To carry out this process, a temporary door frame is installed within one of the external doors, and a fan is fitted within the temporary frame.
A pressure tube is placed in the middle of the building, and another to the outside of the building. These 2 tubes measure the external pressure and the internal pressure, known as the Bias pressure. These measurements are taken before and after the test as a bench mark. Pressure tubes are connected to the fan. All pressure tubes and a fan controller lead are connected to a pressure gauge.
Weather conditions affect the air tightness test, as well as barometric pressure, temperatures inside and outside the building, and wind speed.
The leakage rate is measured against the total metres squared (m2) of the envelope's surface area. The buildings envelope is the total surface area of the floor, external walls and roof. This measurement is calculated so that a result can be determined.
The air tightness test of a building is guided by a set target within the energy calculation (SAP or SBEM). The overall calculation determines the target figure. The better the air test result, the less leaky or draughty your property will be. As a minimum, the target figure must be met or bettered to pass the air tightness test.
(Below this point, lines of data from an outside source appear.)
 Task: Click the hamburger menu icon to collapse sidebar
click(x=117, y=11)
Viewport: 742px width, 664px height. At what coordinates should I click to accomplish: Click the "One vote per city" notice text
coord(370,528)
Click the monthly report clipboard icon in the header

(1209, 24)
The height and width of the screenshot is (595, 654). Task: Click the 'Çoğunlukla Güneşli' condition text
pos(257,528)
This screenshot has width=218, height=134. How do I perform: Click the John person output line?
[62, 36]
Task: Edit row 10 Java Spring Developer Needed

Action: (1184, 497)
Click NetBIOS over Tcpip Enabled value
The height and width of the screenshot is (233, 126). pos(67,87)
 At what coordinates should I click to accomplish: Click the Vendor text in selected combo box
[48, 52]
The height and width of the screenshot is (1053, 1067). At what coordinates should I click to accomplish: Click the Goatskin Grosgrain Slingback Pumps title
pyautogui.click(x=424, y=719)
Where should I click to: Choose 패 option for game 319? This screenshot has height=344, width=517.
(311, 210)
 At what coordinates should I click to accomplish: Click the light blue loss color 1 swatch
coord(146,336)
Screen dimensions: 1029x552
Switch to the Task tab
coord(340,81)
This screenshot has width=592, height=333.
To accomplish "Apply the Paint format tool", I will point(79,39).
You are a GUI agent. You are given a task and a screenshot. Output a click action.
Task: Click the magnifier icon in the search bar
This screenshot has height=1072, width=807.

Temporary sealing for the air tightness test is only permitted on extraction fans, ventilation systems or unconnected waste pipes.
All windows and doors should be fully fitted and working. Make sure they are well sealed prior to any test. Access doors, including internal garage doors, cannot be temporarily sealed in advance of the test and should be air tight. Trickle vents closed.
The fan is run, and the pressure of the building is changed within 10 pascal increments. As the pressure is changed, the flow rate measured through the tubes connected to the fan is noted. This is the flow of air leaving or entering the building, depending on whether the building is being depressurised or pressurised. The flow rates and pressures are run through a software program, and a result is calculated.
The maximum leakage rate allowed within the energy calculation is 10m3/(hr*m2) @50 Pa, but this number could be lower, as it is common for the energy assessor to lower the target score to enable the energy calculation to pass. The formula is 10 metres cubed per hour per metres squared at 50 pascals of pressure, which in layman’s terms means the building can leak no more than 10 cubic metres (10m3) of air per hour (hr) when the building pressure is at 50 pascals (@50 Pa).
The leakage rate is measured against the total metres squared (m2) of the envelope's surface area. The buildings envelope is the total surface area of the floor, external walls and roof.
By building to air tightness standards and being aware of building a tighter property, building standards will improve, giving a better end product for the client, and the overall running costs and efficiency of the property will improve.
Air tightness testing is a mandatory requirement of Part L of the building regulations for a new build property, whether residential or commercial. All new build buildings must be tested.